• [What is being asked]: Let the line containing "september 2021 (677, 1182)" serve as the first line of the answer and the final line of the entries as its last, with every line between copied exactly.

• [Raw data]:

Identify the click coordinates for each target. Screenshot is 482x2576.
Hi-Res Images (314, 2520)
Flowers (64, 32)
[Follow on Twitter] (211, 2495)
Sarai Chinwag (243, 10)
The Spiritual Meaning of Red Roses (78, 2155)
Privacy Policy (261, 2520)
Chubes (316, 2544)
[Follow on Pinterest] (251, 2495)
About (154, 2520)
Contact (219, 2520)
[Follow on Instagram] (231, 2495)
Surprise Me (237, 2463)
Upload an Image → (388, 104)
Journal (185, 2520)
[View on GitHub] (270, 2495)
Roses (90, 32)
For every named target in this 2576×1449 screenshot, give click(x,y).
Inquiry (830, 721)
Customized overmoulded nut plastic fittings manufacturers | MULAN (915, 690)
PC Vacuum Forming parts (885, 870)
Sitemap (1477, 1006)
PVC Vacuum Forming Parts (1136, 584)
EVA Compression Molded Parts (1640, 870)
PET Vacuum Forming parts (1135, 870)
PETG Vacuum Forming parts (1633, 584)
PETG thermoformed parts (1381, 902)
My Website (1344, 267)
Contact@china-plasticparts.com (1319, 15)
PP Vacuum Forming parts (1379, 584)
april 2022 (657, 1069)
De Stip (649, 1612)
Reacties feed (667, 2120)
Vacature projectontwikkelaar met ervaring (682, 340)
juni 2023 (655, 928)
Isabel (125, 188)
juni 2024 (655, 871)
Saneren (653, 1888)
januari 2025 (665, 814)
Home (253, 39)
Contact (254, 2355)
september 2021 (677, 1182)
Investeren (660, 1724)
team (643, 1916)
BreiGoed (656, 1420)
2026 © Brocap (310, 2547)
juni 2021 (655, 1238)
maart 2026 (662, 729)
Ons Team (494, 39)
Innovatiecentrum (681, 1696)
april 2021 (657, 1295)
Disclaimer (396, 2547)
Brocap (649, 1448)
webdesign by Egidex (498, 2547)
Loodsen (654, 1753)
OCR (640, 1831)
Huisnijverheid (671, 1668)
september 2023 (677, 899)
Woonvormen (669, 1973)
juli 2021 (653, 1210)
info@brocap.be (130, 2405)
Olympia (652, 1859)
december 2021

• [Result of this exercise]:
september 2021 (677, 1182)
Investeren (660, 1724)
team (643, 1916)
BreiGoed (656, 1420)
2026 © Brocap (310, 2547)
juni 2021 (655, 1238)
maart 2026 (662, 729)
Ons Team (494, 39)
Innovatiecentrum (681, 1696)
april 2021 (657, 1295)
Disclaimer (396, 2547)
Brocap (649, 1448)
webdesign by Egidex (498, 2547)
Loodsen (654, 1753)
OCR (640, 1831)
Huisnijverheid (671, 1668)
september 2023 (677, 899)
Woonvormen (669, 1973)
juli 2021 (653, 1210)
info@brocap.be (130, 2405)
Olympia (652, 1859)
december 2021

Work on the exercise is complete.